The Real Objective of Exercise

How you perform each repetition of an exercise is far more important than how many repetitions you perform.”

I’ve probably said it thousands of times over the past two decades. Whenever a client seems more focused on how many repetitions they perform than how well they perform them I remind them of the real objective of exercise – not to make the barbell, weight stack or their body go up and down, but to effectively stimulate the body to produce improvements in fitness without causing injury or undermining long term health in the process.

Both of these goals require understanding and correctly performing various elements of form like body position, path, range and speed of motion, breathing, and even proper mental focus and mindset.

For example, there is far more to a barbell squat than putting a bar on your shoulders, squatting down, and standing back up;

  • The bar must be set to the correct height in the squat rack or power rack – at approximately the middle of your sternum – for you to be able to get into correct position under it and safely load it onto your shoulders and unrack it.  Too high and you may have to come up on your toes to get it out of the hooks, too low and energy is wasted unracking the bar.
  • The bar should rest on the trapezius above the spines of the scapulae, not on the back of the neck over the lower cervical vertebrae.
  • The hands should be positioned wide enough to be able to assist with balance but not so wide you don’t have plenty of clearance between the hands and the uprights of the rack, with an open grip for wrist comfort.
  • The elbows and scapulae should be pulled back, creating more of a “shelf” for the bar on the upper back.
  • The neck and back must held be in the proper position, head forward, chest high, and lower back flat or slightly extended.
  • After unracking the bar the feet must be positioned roughly shoulder width or slightly wider with the feet angled out in line with the thighs, so you are able to squat down between the thighs, rather than on top of them.
  • The starting negative should be performed in a very slow and controlled manner, with a gradual reduction in speed towards the bottom of the range of motion, where the tops of your thighs are roughly parallel to the floor.
  • Movement should gradually slow to a stop, pausing and briefly holding the body motionless without bouncing or allowing the hamstrings to rest on the calves or the heels to come off the floor.
  • Positive movement should start very slowly, and a constant, controlled speed maintained throughout the lift, before gradually slowing to a stop again ten to fifteen degrees shy of lockout.
  • Throughout the exercise your breathing should be as relaxed as possible (much easier said than done) and continuous (no breath-holding or val salva), your shoulders and trunk should remain tight, and you should focus on continuous, intense contraction of the hip and thigh muscles.

Almost every person I’ve seen squatting in gyms gets most or all of these wrong.

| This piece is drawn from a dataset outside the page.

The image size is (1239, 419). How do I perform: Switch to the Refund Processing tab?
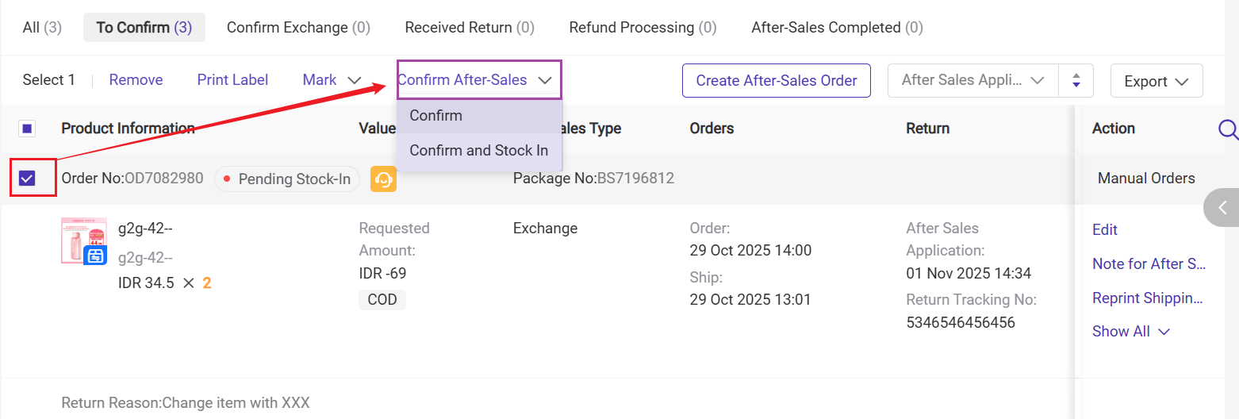[643, 28]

They set the bar high up on the base of their neck instead of their scapulae. They slump their chest and round their back. They barely lower the weight half way, then bounce back up and lock their knees, rather than working over the full range of motion in a smooth and controlled manner. They make the weight go up and down, but they don’t accomplish the real goal of exercise.

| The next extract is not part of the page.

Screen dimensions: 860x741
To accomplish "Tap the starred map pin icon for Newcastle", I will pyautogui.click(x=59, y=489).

Sadly, this is not limited to the barbell squat. Most people perform every exercise in a similarly inefficient manner, robbing themselves of much of the potential benefits of exercise while unnecessarily increasing their chances of injury. Part of the reason for this is they focus more on lifting the weight or completing the repetition than on using the weight to effectively work the target muscles.

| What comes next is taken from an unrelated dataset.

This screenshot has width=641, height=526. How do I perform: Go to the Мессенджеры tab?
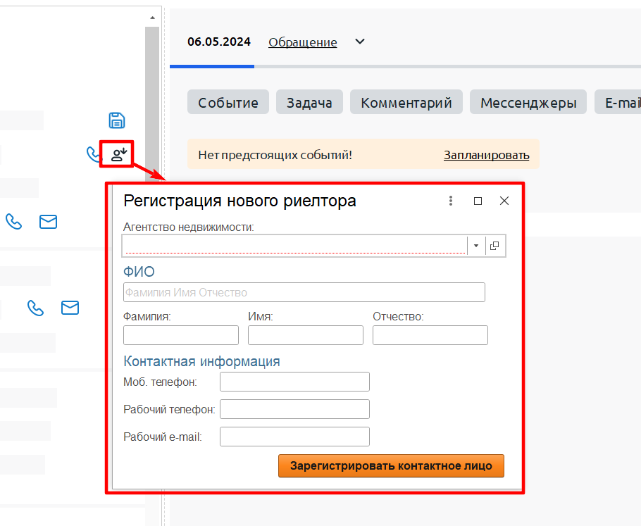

The problem with this is when a person is more focused on lifting the weight they tend to move in a way that makes it easier to do, which is exactly the opposite of what you should be doing during an exercise. Instead, you should be using the weight in a way that makes the movement harder for the target muscles to provide an effective stimulus for improvement.

To get the greatest possible benefit from every repetition of every exercise you perform and maximize the safety and effectiveness of your workouts keep the real objective of exercise in mind:

How you perform each repetition of an exercise is far more important than how many repetitions you perform.”